Braincures raising funds to take-on AI drug discovery for Alzheimer’s and other neurological diseases with data analysis and systems biology.
The treatment of neurological diseases like Alzheimer’s is an established and growing market, projected to reach $131 billion by 2025, but there are significant challenges associated with drug discovery in this field. High failure rates mean that only 10% of drugs that have a proof of mechanism make it to market (and only one in 25 for Alzheimer’s), with most of the losses caused by multiple preclinical or costly Phase 3 failures.
Longevity.Technology: AI is widely touted as a way of decreasing attrition and increasing productivity, but the deep learning steps typically required means that machine learning may not always deliver on its promise.
London-based start-up Braincures is working to address this problem by combining data analysis with proprietary molecular knowledge to deliver drug candidates that the company claims will have improved the chance of success six-fold over existing success rates.

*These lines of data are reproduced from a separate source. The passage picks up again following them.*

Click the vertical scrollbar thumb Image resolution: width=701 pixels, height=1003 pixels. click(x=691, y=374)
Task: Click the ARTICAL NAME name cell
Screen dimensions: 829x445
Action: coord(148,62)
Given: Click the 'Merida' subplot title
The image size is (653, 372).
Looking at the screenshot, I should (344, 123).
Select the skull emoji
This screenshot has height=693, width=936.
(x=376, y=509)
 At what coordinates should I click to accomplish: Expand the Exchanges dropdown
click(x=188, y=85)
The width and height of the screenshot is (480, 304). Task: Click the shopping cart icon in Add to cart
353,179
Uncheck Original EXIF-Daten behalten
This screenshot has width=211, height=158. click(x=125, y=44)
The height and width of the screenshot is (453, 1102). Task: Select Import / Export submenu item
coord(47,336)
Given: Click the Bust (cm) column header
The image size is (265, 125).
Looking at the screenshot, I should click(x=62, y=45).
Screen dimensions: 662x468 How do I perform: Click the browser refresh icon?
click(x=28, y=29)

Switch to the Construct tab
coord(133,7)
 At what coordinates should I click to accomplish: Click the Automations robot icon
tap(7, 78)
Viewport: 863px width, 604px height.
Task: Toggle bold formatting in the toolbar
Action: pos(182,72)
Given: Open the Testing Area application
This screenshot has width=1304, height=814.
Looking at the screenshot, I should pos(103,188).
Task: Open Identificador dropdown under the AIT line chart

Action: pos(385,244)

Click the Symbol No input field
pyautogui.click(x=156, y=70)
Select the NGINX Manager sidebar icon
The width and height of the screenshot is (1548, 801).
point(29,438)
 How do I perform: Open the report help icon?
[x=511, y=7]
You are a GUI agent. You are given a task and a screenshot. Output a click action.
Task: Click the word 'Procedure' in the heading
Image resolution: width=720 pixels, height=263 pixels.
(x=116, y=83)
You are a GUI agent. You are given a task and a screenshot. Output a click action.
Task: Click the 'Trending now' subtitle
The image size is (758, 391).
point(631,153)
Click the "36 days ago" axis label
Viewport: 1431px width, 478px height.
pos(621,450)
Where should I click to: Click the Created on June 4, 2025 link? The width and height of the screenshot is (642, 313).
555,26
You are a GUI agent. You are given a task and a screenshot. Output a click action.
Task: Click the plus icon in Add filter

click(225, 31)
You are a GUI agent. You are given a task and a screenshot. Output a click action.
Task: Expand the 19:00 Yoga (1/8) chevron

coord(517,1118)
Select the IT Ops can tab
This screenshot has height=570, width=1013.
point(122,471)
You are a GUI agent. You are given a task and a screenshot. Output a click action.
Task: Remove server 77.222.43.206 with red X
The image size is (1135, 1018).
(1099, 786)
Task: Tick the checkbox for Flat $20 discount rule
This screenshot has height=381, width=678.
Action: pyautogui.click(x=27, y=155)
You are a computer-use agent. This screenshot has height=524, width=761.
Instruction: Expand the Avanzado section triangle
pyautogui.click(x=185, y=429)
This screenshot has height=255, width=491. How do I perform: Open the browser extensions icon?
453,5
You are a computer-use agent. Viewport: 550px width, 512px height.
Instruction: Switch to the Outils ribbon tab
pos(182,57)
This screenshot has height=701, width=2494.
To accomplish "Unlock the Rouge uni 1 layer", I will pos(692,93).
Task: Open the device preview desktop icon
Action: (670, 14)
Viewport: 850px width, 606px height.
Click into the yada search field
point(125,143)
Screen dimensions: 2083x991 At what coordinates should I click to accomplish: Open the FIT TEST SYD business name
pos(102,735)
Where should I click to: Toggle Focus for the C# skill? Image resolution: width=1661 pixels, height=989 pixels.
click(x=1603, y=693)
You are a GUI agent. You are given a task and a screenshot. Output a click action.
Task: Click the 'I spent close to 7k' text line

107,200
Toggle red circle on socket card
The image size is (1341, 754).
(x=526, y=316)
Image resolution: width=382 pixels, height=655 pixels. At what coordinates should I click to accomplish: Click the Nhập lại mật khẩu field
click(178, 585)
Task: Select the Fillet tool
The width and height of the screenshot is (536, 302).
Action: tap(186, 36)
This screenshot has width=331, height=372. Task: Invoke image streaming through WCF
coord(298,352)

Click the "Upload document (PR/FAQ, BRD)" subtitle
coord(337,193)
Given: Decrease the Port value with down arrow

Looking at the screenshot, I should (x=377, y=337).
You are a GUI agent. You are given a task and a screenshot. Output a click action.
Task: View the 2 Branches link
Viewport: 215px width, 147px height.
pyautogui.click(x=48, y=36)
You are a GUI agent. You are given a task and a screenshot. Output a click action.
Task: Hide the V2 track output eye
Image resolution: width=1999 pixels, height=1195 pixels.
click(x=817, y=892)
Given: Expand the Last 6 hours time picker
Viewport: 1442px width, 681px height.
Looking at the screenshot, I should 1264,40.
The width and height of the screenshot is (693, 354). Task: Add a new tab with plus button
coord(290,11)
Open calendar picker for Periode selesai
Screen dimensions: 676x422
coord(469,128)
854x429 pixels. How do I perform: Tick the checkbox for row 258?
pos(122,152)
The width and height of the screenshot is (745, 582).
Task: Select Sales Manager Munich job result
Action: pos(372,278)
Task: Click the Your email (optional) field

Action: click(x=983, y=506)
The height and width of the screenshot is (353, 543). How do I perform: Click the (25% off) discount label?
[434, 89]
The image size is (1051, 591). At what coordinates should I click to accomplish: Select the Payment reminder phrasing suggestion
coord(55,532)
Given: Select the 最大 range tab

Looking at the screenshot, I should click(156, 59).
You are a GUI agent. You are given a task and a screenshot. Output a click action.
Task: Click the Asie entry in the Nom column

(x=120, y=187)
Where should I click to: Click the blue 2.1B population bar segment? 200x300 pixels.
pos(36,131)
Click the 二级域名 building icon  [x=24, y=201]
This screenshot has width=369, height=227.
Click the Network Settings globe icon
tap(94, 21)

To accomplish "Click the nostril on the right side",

Braincures was founded in 2017 by Dr Krzysztof Potempa, a biochemist turned neuroscientist, who has been decoding biology from data for more than 10 years. We spoke to Potempa to find out more about how he sets his company apart from other AI platforms.
“The science behind our technology took over a decade of efforts in both academic and pharma settings,” he says, highlighting several years of work at Danish neuroscience company Lundbeck, and with distinguished scientist Professor Jacques Mallet at the French National Centre for Scientific Research. So what has the company developed and why doesn’t Potempa call it AI?
“It seems like there’s 10 new AI companies every month, right?” he says. “Well, I say we are an enabler of AI – we enable AI to actually do what it’s promising to do. To impact drug discovery, AI needs to be powered by biology, and that’s why we call it BI – biological intelligence.”

The company has developed the Braincures Discovery Engine, which was built using experimental data that allows the molecular map behind brain function to be deciphered.
“We then performed further systems biology driven efforts to decipher proprietary target rules that interlink and hierarchize genes implicated in brain function into a molecular corporation comprised of different targets,” says Potempa. “Compounds that modulate certain targets have biomarkers for drug/patient matching and patient selection, and open new avenues for advancing the development of precision treatments.”
Braincures looked at 72 Phase 3 trials and claims that using BDE could have eliminated 60% to 100% of projects that went on to fail, saving pharma companies from losing more than $11 billion. While the company is still in its early stages, Potempa is keen to stress that the technology is “beyond beta testing” and likens Braincures’ approach to that of Berg Health, “except our focus is on neuroscience, while their focus has been mostly on cancer.”
“We’ve done and are doing some work with biotech and pharma clients, which I think in about a year or two will lead to public disclosures saying that they’ve done this or that project with Braincures and it’s been a success.”
“We’re now actively looking for partners to generate prospective validations of our technology,” he says. “We’ve done and are doing some work with biotech and pharma clients, which I think in about a year or two will lead to public disclosures saying that they’ve done this or that project with Braincures and it’s been a success.”
As with all early stage ventures, there have been some key learnings on the way.
“One thing that we should have realised much earlier is that we should have been talking more to translational academics and smaller biotech teams rather than try to sell into big pharma,” says Potempa. “The long purchase cycle and people at the top changing almost as frequently as in banking just makes it a very difficult sell.”
A key focus for Potempa is now raising capital, and the amount he’s looking for will be dependent on the strategic direction the company and its investors decide to take – as a provider of bioinformatics services, or as a virtual pharma provider.
“For the data analytics vertical, we will be asking for a half million investment with a three- to 10-fold ROI on investment within the next three years,” he says. “To execute on the virtual pharma model with CROs, that investment would probably start from two million.”
“We’re open to speaking to any type of investor that’s interested or serious about a discussion,” adds Potempa. “We’re a platform, we are more of an enabling company, we’re not possessive of having our label all over it. So a lot of deals are possible.”